3D aPPROaCH lab
The new three-dimensional lab for the planning and printing of congenital heart disease (3D aPPROaCH Lab) uses advanced technology to support pre-surgical planning and family education for patients with complex heart conditions. This is accomplished through the use of both 3D virtual viewing and 3D printing.
Cook Children's is one of the only pediatric healthcare facilities in the United States to combine these technologies.
This cutting-edge technology allows cardiologists and cardiothoracic surgeons the ability to fully understand a patient's complex heart defect and plan their procedures and surgeries to the finest of details. It also allows for doctors to practice and perform procedures prior to the patient entering the operating room.Expand panels
An in-house lab
The 3D virtual viewing software and 3D printer are housed in a dedicated lab on the campus of Cook Children's Medical Center. This makes it easier for physicians to access, collaborate and formulate detailed plans before going into the operating room to work on a complex case. Often times, a physician may only have hours to prepare for surgery so accessing this technology on campus ensures timely planning and access to printing.

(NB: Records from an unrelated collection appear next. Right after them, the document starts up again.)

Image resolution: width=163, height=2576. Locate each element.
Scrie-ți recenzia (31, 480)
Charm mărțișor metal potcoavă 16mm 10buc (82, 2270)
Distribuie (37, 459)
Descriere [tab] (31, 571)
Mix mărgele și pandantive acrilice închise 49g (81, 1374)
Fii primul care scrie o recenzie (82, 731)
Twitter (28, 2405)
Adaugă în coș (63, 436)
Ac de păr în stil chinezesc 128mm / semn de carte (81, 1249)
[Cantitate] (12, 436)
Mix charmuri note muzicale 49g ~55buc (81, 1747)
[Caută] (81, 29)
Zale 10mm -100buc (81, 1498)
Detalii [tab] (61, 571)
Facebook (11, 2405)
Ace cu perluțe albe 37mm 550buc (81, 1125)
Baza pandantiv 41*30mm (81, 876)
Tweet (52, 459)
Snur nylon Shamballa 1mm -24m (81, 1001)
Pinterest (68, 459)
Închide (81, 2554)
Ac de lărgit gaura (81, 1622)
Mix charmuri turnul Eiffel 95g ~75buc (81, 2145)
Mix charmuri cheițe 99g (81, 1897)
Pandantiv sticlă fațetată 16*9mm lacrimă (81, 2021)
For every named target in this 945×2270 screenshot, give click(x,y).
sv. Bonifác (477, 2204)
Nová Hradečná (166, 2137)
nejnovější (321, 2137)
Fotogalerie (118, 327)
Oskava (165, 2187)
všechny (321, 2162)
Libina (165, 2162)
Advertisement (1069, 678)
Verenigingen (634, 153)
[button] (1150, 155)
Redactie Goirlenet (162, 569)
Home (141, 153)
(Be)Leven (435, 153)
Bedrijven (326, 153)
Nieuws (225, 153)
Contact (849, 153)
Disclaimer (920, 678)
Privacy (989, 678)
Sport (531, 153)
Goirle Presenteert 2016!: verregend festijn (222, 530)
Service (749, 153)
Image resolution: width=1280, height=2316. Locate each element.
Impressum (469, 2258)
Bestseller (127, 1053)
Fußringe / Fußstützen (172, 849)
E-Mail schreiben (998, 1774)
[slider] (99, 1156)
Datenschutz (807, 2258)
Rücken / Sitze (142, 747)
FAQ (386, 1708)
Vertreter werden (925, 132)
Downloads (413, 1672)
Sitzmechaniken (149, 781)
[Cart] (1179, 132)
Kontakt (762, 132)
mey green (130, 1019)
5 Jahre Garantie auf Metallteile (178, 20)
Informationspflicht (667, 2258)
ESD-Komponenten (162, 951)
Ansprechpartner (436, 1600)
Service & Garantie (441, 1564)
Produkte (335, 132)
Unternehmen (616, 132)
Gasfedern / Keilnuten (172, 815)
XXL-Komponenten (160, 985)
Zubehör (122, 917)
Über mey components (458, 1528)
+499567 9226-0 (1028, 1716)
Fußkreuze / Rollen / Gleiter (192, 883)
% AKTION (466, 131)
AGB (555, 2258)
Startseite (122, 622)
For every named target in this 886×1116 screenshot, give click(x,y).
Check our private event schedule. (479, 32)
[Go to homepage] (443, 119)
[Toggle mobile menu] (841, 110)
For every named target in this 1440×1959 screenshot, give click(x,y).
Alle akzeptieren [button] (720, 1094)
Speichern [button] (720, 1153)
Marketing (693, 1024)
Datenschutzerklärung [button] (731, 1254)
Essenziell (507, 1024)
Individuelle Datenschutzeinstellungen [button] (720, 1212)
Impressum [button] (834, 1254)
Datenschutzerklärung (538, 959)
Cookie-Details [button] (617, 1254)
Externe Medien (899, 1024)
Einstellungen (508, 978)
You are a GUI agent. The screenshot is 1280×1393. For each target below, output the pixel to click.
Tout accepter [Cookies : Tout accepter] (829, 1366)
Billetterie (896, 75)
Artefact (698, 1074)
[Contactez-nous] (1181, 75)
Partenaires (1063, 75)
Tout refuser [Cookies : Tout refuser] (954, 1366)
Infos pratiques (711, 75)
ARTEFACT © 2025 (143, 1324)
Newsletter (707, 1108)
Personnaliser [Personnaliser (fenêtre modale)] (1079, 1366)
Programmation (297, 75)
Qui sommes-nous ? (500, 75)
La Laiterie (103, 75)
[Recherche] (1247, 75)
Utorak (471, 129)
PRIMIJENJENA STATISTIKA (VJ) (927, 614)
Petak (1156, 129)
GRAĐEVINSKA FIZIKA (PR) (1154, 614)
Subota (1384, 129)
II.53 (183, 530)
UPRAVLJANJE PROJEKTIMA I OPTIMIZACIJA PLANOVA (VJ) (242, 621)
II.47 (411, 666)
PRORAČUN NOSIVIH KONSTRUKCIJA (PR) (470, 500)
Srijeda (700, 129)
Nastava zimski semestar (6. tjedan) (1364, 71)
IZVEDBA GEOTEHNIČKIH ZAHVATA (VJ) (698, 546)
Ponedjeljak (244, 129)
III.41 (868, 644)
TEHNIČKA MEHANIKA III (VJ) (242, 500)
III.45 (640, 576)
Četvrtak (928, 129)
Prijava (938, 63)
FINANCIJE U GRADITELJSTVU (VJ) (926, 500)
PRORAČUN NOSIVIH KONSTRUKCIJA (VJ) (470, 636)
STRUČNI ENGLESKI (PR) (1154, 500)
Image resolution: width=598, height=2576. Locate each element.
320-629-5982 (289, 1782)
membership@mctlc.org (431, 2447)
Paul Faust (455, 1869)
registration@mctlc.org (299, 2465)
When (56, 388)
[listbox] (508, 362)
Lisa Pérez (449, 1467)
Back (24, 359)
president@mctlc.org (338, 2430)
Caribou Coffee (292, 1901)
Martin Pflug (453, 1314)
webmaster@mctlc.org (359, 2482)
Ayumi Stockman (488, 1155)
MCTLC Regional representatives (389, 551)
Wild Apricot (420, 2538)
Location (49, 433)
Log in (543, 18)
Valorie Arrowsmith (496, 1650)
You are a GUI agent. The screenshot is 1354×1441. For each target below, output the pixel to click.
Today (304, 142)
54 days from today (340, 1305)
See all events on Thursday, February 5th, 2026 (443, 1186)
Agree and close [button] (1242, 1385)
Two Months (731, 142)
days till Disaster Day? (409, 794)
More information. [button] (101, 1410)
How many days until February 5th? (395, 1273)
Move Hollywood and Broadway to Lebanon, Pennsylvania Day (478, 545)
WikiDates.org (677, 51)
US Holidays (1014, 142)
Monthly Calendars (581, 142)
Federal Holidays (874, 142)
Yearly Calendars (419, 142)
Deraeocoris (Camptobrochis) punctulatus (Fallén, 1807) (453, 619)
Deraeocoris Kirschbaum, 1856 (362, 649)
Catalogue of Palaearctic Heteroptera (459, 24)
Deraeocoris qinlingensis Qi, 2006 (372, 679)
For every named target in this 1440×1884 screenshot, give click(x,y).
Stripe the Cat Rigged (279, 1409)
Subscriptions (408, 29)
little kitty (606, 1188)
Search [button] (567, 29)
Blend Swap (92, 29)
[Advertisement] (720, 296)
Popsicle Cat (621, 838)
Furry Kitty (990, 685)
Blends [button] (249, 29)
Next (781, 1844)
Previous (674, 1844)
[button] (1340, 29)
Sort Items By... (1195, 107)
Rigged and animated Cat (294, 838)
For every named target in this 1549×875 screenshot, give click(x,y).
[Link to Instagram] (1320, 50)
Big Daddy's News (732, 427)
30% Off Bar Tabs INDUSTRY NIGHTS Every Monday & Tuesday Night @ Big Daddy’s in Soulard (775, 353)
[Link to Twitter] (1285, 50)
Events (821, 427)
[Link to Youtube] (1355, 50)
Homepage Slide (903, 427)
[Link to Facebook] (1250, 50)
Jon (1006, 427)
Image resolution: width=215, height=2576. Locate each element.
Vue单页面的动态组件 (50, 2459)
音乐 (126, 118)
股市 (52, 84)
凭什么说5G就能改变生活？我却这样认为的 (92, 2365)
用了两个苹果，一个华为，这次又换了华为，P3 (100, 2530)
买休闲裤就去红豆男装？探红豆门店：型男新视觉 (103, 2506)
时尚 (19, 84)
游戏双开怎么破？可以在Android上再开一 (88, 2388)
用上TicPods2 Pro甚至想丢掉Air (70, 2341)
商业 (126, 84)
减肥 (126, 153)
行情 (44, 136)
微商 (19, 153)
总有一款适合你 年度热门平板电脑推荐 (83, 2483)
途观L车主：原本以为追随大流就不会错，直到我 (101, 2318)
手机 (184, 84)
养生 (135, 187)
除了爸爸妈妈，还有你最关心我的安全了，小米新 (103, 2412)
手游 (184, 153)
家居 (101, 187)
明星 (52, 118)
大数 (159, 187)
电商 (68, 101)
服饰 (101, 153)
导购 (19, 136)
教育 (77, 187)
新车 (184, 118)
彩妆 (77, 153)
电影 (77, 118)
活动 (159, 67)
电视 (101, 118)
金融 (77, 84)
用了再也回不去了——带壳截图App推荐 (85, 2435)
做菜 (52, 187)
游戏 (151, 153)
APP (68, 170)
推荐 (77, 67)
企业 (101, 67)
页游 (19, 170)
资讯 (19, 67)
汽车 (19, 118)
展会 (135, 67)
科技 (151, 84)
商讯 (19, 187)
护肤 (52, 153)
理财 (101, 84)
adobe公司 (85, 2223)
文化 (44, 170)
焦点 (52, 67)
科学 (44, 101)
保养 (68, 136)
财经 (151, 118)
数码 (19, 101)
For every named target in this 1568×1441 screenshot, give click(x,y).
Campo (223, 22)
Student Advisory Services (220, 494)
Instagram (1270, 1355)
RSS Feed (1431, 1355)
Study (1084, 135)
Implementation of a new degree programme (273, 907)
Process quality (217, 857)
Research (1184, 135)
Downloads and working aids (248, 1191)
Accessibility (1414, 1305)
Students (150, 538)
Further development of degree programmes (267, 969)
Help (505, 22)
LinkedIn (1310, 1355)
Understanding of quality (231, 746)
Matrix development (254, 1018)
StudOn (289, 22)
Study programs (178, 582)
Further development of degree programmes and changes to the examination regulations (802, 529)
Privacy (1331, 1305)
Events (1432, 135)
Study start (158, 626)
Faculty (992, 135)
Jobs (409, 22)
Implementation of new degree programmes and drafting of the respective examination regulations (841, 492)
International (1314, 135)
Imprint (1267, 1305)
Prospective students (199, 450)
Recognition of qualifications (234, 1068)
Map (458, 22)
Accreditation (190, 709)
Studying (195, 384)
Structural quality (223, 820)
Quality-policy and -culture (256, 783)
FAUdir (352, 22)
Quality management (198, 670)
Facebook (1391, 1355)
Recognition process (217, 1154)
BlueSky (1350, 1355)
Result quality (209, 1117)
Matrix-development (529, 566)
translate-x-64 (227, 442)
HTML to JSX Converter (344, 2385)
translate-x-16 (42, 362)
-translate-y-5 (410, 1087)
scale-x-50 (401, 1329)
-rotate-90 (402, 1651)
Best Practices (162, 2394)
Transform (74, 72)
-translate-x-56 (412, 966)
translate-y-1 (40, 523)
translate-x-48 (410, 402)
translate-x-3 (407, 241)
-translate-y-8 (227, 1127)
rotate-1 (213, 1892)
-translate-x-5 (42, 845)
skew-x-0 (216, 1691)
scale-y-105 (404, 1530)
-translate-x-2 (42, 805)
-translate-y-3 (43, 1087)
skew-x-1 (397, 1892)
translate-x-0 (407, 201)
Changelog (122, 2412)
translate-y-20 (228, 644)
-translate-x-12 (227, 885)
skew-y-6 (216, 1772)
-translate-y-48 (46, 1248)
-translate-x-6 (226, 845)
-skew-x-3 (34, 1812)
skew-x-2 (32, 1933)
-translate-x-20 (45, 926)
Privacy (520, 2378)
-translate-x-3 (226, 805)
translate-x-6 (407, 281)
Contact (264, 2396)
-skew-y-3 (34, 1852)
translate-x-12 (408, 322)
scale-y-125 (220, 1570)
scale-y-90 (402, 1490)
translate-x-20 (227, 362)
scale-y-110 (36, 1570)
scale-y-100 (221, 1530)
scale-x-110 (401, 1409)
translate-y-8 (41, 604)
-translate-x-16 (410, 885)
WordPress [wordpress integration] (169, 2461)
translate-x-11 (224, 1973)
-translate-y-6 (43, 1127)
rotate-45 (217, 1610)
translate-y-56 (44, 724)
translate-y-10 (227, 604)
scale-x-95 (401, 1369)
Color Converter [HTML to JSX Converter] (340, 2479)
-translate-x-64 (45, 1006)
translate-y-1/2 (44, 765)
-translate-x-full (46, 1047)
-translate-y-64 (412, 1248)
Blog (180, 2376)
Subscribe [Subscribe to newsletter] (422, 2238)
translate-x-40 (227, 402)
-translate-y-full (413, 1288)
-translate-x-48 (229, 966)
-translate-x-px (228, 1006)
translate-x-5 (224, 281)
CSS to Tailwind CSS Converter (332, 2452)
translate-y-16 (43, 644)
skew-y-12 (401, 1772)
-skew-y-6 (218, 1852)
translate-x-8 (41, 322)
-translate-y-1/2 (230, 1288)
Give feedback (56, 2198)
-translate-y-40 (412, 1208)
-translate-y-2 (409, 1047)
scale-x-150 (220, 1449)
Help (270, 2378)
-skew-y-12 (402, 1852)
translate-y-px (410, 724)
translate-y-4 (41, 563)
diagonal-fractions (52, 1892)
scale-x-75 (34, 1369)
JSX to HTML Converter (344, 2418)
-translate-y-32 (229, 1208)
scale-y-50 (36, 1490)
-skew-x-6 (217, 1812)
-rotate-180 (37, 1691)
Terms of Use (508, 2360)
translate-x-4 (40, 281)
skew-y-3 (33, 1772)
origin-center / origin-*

It also facilitates collaboration of physicians across subspecialties to provide the most comprehensive care available.
How does it work?
Specialized software called True 3D uses existing medical image datasets to create virtual reality environments of patient-specific anatomy. Using the system, physicians are able to view and dissect these complex structures just as they would real, physical objects. The technology aims to make reading medical images more intuitive, help physicians reach diagnosis, and assist in surgical planning.
For complex cardiac cases, we then use a 3D printer to generate a life-size model of the heart to explore options for repair. The actual surgery can be simulated numerous times, making sure the treatment plan yields the desired results.
What are the benefits?
The benefits of this kind of technology are still evolving but include:
- Comprehensive three-dimensional understanding of a patient's anatomy.
- More informed or detailed surgical or interventional plan.
- Virtual surgery or catheterization procedures.
- Less time in the operating room, leading to fewer complications.
- Possible reduction in follow up surgeries or catheterizations.
- Family consultation and education.
- Medical education for staff and students.
When might this be used?
The application of 3D planning has a wide spectrum of uses. Examples might include:
- Planning palliative repairs in rare forms of complex congenital heart disease.
- Pre-operative evaluation of unique manifestations of common forms of congenital heart disease.
- Creation of pre-operative templates for surgical baffles and septal defects.
- Virtual deployment of transcutaneous valve (Melody, Edwards) in high risk patients
- Virtual deployment of percutaneous atrial septal defect devices in patients with multiple defects.
- Mapping and unifocalization of patients with tetralogy of Fallot and multiple AP collaterals.
How does 3D printing work?
3D printing (also known as rapid prototyping or additive manufacturing) is a process of making three dimensional solid objects from a digital file. The patient-specific models of the heart are constructed primarily from MRI and CT scans. The scan data is then reviewed by the cardiologist and used to create a digital virtual model with specialized software (Mimics InPrint, Materialise). This virtual model is uploaded to the 3D printer, and the printer deposits microscopic layers of the designated material (plastic, rubber or resin) until the model is complete.
How is the image generated?
Cardiac magnetic resonance imaging (cMRI) is performed to evaluate the structure and function of the heart and blood vessels. cMRI is noninvasive and takes pictures of the heart and surrounding structures using a large magnet, radio waves and a computer. The powerful 3-Tesla cMRI technology at Cook Children's enables us to create images of the heart with details so sharp, we are able see very small lesions, tumors and abnormalities in in the structure of the heart. Computers then use the images to provide 3-dimensional images that can be printed out or projected as a movie.
The cMRI program and 3D aPPROaCH Lab at Cook Children's is led by Steve Muyskens, M.D., who specializes in the field of pediatric cMRI.